SWITZERLAND - The pensionskasse for the northern Swiss canton of Thurgau (PKTG) has hired Swiss consultancy Complementa to conduct an ALM study, after returning -18.9% last year.
The pensionskasse, which was created through a merger of two public funds in the canton in 2005, had reached its aim of being 115% funded in 2007, eight years earlier than expected thanks to its equity exposure. (See earlier IPE-article: Thurgau fund returns 11.5% in 2005)
But having a 37.6% equity exposure last year meant that the fund was hit harder by the financial crisis than at other Swiss pensionskassen.

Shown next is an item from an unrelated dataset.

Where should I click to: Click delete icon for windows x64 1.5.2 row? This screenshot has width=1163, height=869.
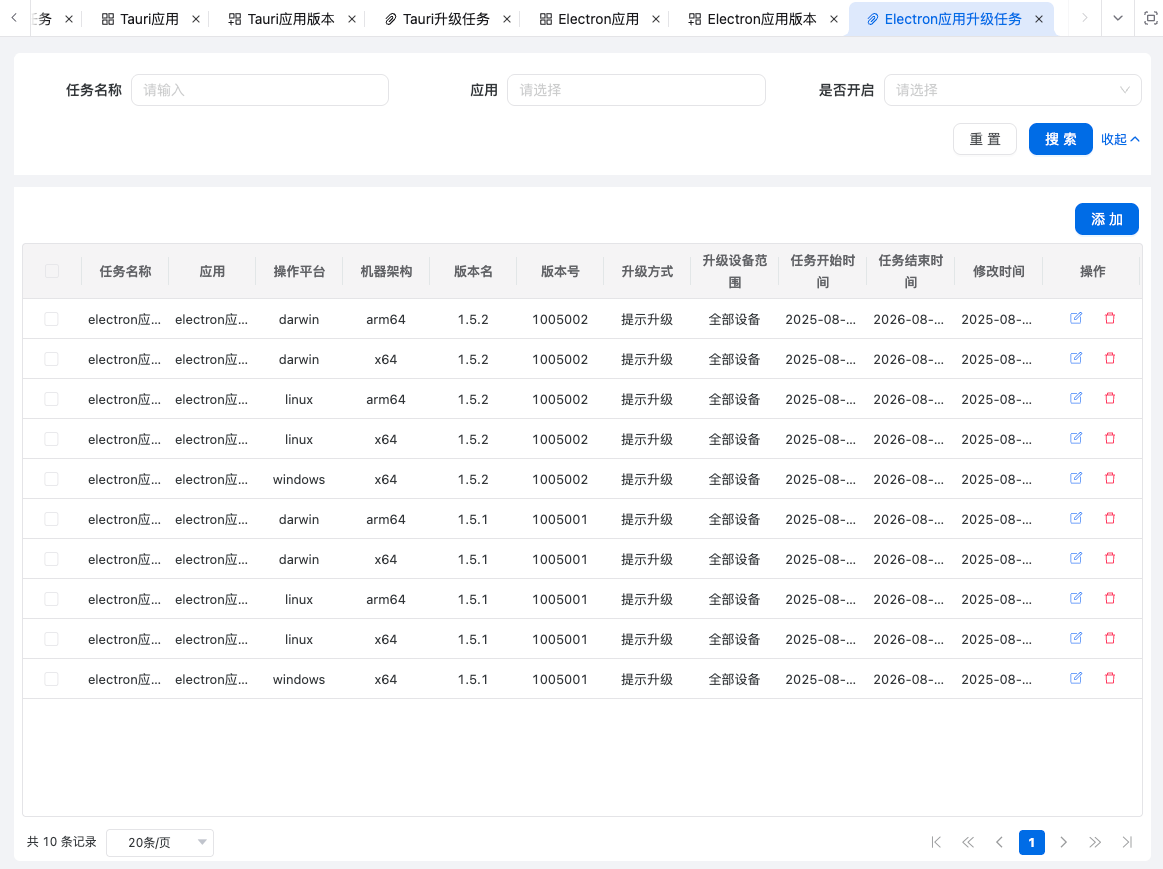[1109, 478]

The equity exposure has since dropped to 27%, and the fund has another 27% in bonds, 16% in real estate, 10% in alternative investments, with its remaining assets in cash, mortgages and loans.
However, as a consequence of last year’s equities downturn, the funding level dropped from 115.1% in 2007 to 92% by the end of 2008.
Assets in the pensionskasse fell from CHF2.4bn (€1.6bn) to CHF2.03bn at that time, although its funds have since grown again to CHF2.05bn by the end of June.
The PKTG noted that the board, together with Complementa, has come up with a more “neutral” asset allocation, as well as new strategies for risk management and currency overlay, which will now have to be put in place.